Pedidos via lei de acesso já renderam matérias em outras áreas. De segurança à saúde. Mais recentemente, pedidos sobre a elaboração dos atos do presidente da República sobre porte de armas também renderam matéria

Quais são os seus cuidados para escrever um bom pedido? E um bom recurso?

No pedido original, se acredito que possa haver uma interpretação de que o pleito é muito extenso, já incluo a possibilidade de um pedido subsidiário.
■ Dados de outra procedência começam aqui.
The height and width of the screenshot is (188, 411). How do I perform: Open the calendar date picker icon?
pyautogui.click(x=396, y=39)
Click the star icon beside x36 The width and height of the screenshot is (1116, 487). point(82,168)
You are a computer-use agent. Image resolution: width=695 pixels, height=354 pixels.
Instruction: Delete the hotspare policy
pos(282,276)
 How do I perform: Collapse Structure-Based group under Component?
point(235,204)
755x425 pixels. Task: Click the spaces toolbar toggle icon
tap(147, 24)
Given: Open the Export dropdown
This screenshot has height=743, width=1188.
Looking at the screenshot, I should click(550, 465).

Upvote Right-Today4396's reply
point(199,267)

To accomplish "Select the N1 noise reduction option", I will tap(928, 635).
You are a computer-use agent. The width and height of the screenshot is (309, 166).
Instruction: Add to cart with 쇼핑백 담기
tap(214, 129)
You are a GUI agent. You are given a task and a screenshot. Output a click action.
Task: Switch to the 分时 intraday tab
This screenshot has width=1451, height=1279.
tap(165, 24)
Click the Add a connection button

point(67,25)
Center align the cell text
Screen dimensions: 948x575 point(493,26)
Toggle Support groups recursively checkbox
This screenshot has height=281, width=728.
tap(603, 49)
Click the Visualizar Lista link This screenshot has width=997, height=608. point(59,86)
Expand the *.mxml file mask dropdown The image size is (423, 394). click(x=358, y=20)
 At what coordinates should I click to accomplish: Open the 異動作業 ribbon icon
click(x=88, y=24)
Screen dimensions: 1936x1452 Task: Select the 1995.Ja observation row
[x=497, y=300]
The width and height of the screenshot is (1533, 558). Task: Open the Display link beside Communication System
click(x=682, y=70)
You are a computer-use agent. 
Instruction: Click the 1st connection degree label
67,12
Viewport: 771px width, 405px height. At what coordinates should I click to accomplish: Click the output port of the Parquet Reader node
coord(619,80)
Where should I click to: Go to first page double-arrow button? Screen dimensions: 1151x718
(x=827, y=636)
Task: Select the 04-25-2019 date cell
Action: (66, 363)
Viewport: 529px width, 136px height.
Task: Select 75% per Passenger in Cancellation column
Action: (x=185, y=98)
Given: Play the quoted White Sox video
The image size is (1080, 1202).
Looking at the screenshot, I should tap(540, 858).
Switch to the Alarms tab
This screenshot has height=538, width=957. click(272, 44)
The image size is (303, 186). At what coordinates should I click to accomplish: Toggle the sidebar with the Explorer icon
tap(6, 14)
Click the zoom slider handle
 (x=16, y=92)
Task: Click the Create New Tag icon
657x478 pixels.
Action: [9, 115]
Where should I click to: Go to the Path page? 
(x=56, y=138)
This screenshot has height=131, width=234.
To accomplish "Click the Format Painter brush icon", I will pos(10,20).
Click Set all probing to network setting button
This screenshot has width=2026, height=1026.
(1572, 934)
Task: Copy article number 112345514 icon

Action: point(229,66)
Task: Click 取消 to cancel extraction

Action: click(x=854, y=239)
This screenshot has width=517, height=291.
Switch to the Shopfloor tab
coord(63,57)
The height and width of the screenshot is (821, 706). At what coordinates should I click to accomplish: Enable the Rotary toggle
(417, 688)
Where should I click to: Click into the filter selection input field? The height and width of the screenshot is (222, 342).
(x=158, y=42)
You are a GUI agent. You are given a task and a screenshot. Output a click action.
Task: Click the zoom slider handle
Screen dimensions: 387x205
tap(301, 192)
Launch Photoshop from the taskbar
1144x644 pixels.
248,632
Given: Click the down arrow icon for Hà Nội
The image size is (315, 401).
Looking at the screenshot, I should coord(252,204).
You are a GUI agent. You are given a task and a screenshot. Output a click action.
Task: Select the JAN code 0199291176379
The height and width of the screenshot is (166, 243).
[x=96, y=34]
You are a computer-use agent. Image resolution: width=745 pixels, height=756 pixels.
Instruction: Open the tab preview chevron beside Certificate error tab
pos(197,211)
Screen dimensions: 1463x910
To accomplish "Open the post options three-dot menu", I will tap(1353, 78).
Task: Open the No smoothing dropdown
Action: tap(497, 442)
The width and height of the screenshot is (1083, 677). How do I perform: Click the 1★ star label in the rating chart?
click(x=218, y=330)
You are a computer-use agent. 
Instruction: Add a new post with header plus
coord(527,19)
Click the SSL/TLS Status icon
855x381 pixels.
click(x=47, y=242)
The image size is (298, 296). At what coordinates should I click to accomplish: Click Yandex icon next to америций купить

Mas o ideal é ter clara a formulação sobre o que se quer pedir. Pedidos abertos na linha “quero todos os documentos sobre isso” costumam bater na barreira do pedido classificado como genérico. Também tomo o cuidado de fazer referências mais diretas ao tema, período e instância a quem o pedido é dirigido.

No caso dos recursos, costumo usar meus próprios precedentes ou ainda decisões da CGU. Embora haja casos em que há precedente que lhe garante o acesso, alguns setores do governo ainda vão insistir na negativa, arrastando uma resposta definitiva até chegar à CGU. O caso mais recente foi o dos documentos sobre a PEC da Previdência. Já havia conseguido os mesmos documentos referentes à PEC elaborada na gestão do então presidente Temer. Mesmo havendo precedente, o Ministério da Economia, já na gestão Bolsonaro, negou o acesso.

Em relação aos recursos também costumo utilizar citações dos termos da lei de acesso, com referência a seus artigos, bem como aos do decreto que regulamentou a LAI.

Como era antes da LAI pra você? O que melhorou e o que falta melhorar?

Antes da lei ou você tinha uma fonte e conseguia com ela as informações ou ficava na dependência da assessoria de imprensa. A LAI abriu uma nova porta e impôs prazo para as respostas. Mas isso não significa garantia de que a informação virá. Os jornalistas conseguiram uma nova arma, mas nem sempre funciona.

O fato de haver um sistema, o e-sic, assegura que você terá uma resposta, mesmo que negativa e que poderá recorrer administrativamente. O julgamento dos pedidos, no entanto, deixa de seguir a jurisprudência do que já foi analisado e ainda se perde muito tempo quando o assunto já poderia ser resolvido logo no início.

A lei de acesso pode ser uma boa ferramenta de apuração, mas é preciso que o uso seja ampliado entre os repórteres. Hoje um grupo restrito faz uso contínuo e muita coisa legal já foi produzida, muita matéria boa foi publicada país afora. Pessoalmente, o tema me atraiu tanto que acabei transformando em objeto de pesquisa em mestrado.

Qual foi o caso mais estranho/bizarro de resposta que você já se deparou?

Quando pedi ao Exército informação sobre os assuntos de um grupo de documentos cujos números indiquei no pedido. Na resposta o órgão disse que não poderia atender o pedido porque eu não havia dito qual era o assunto dos documentos. Os papéis tinham sido desclassificados, ou seja, eram até então sigilosos. E só o próprio Exército tinha condição de saber o assunto, por isso, fiz o pedido dessa forma.